Hello! I have encountered a very weird behavior an...
# ask-community
a
Hello! I have encountered a very weird behavior and have no more ideas what could cause it. We do batch processing and use
create_flow_run
with
map
to create multiple flows, each with a different dict of parameters. On one server, all created flows receive the same
flow_run_id
, which means they overwrite their logs and we only see one in Prefect UI. (Locally I cannot reproduce it and every child flow has a different flow run ID. This server is running in docker, and in that setup
create_flow_run
was working correctly previously.) Does anyone have ideas? (Example code attached)
I could reduce the code to this: (Set backend to server, start a prefect server and agent.)
Copy code
from typing import List

from prefect import Client, Flow, Parameter, task, unmapped
from prefect.executors import LocalExecutor
from prefect.tasks.prefect import create_flow_run, wait_for_flow_run


@task(log_stdout=True)
def print_flow_details(dataset):
    import prefect

    print(f"prefect.context.flow_id: {prefect.context.flow_id}")
    print(f"prefect.context.flow_run_id: {prefect.context.flow_run_id}")
    print(f"dataset: {dataset}")


@task(log_stdout=True)
def assert_flow_run_ids_unique(flow_run_ids: List[str]):
    print(f"flow_run_ids: {flow_run_ids}")
    if len(set(flow_run_ids)) != len(flow_run_ids):
        raise RuntimeError(f"Two or more flow runs have same IDs: {flow_run_ids}")

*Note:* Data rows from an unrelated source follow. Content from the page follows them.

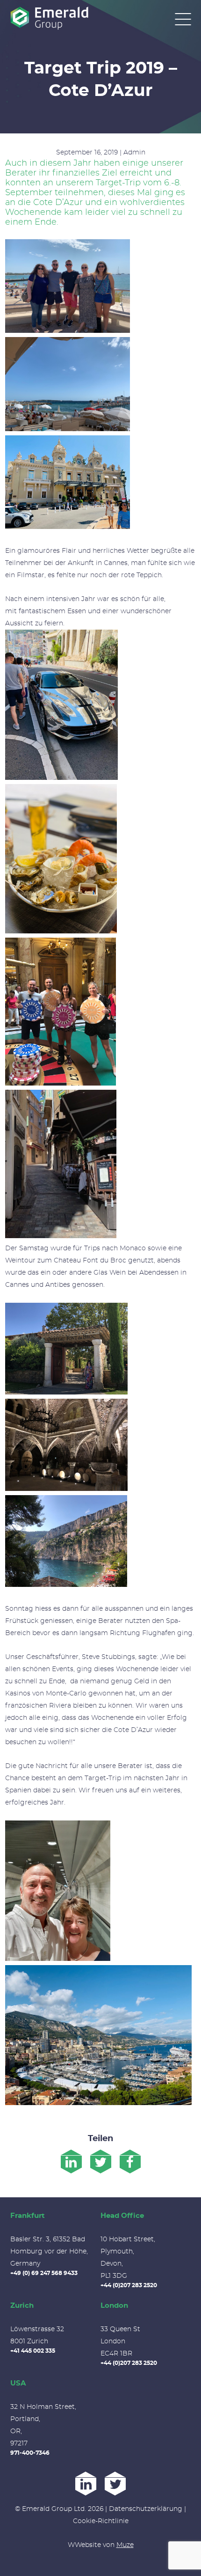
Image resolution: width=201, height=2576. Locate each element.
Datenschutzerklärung (145, 2509)
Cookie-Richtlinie (101, 2521)
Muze (125, 2545)
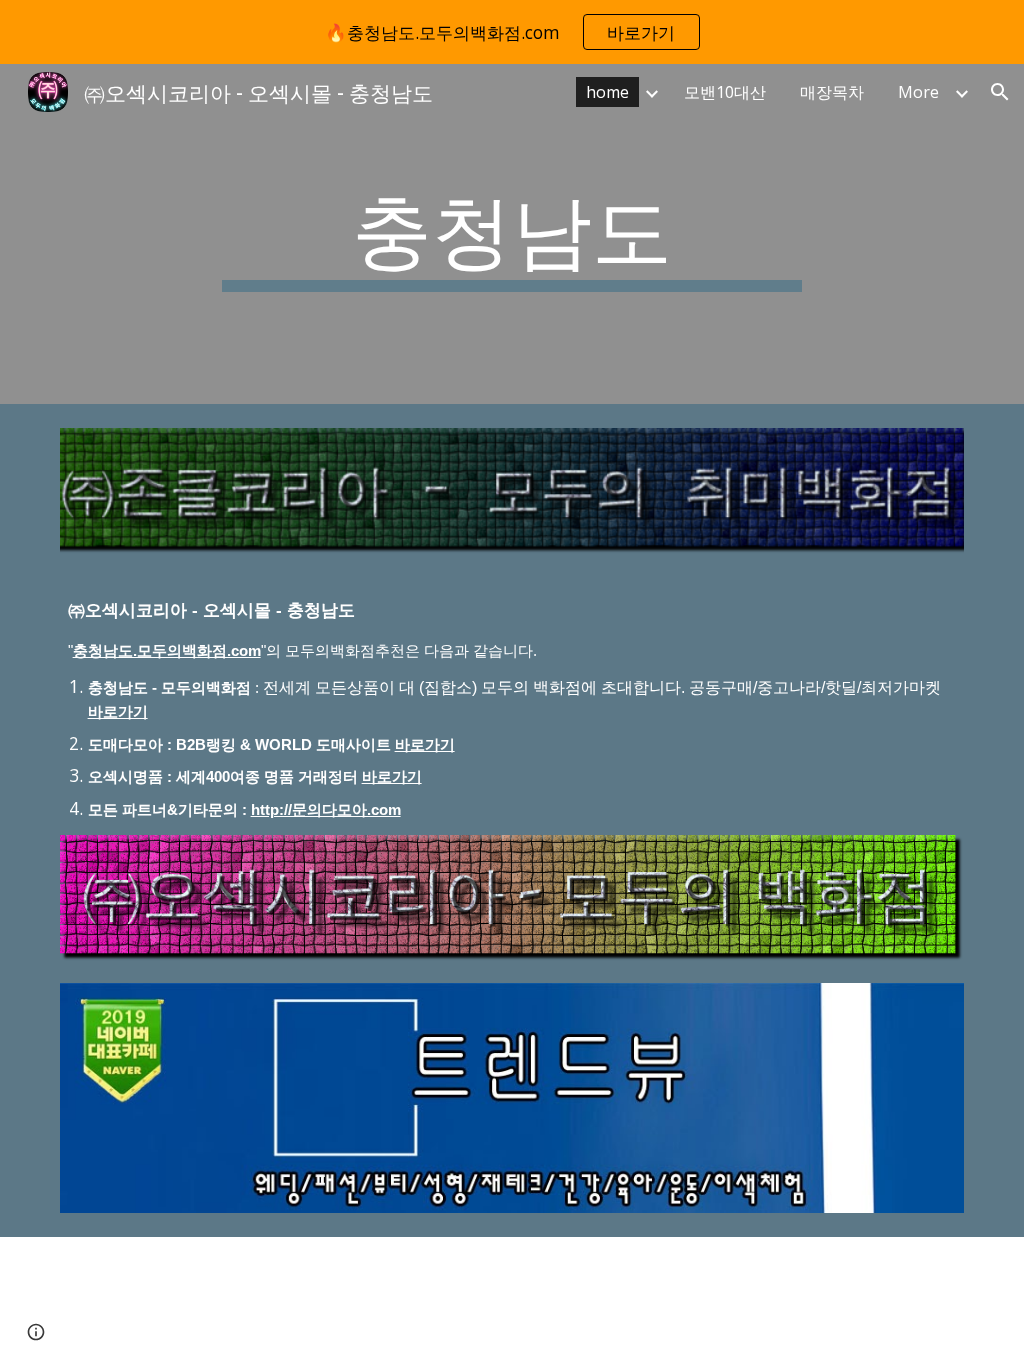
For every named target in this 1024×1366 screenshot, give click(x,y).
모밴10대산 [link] (725, 92)
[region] (512, 32)
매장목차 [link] (832, 92)
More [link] (918, 92)
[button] (1000, 92)
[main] (511, 234)
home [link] (607, 92)
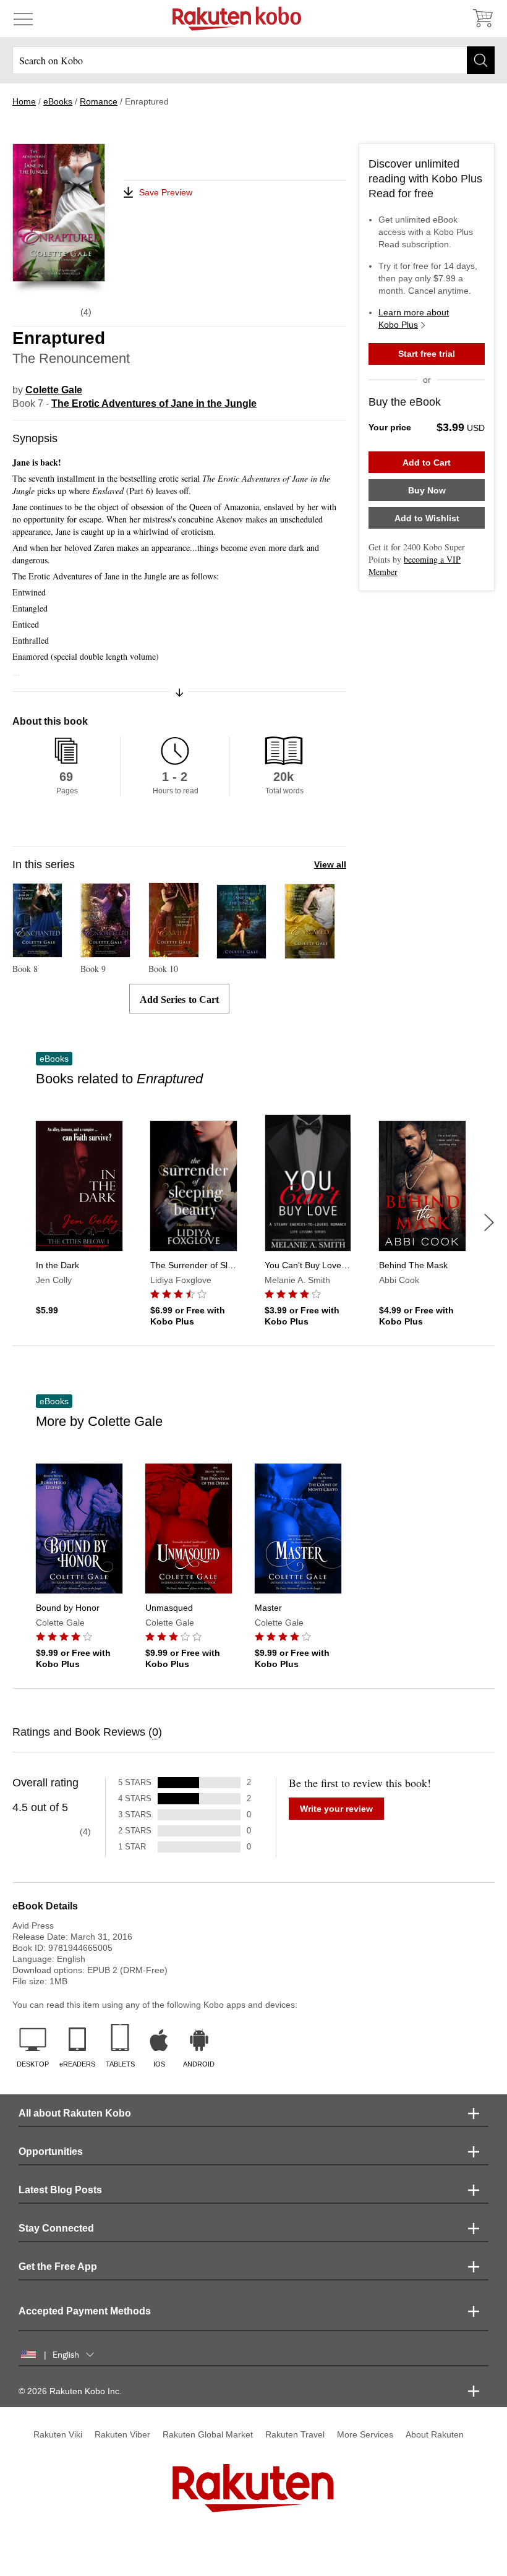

with Flow("child_flow") as child_flow:
    dataset = Parameter("dataset")
    print_flow_details(dataset)


with Flow("batch_flow") as batch_flow:
    parameters = Parameter("parameters")
    child_run_ids = create_flow_run.map(
        parameters=parameters,
        flow_name=unmapped("child_flow"),
    )
    assert_flow_run_ids_unique(child_run_ids)
    # flow_runs_finished = wait_for_flow_run.map(flow_run_id=child_run_ids)


def run_batch_flow(datasets=["dataset1", "dataset2"]):
    project_name = "default"
    client = Client()
    client.create_project(project_name=project_name)
    batch_flow.register(project_name=project_name)
    child_flow.register(project_name=project_name)

    state = batch_flow.run(
        executor=LocalExecutor(),
        parameters={
            "parameters": [{"dataset": d} for d in datasets],
        },
    )
    assert state.is_successful()


if __name__ == "__main__":
    run_batch_flow()
k
I think you might need to supply different idempotency keys otherwise they use the default
task_run_id
and repeat the idempotency keys, causing all of them to just trigger the same flow run.
1
a
Can you share what do you use as a value for “parameters”? you don’t have any default values which prevents this flow from being scheduled
a
I filled in (very minimal) parameters as default in the function
run_batch_flow
that starts the flow.
👍 1
Thanks, I didn't know about idempotency keys. I'm wondering why that didn't cause a problem locally.
That solved it, thanks!
🙌 1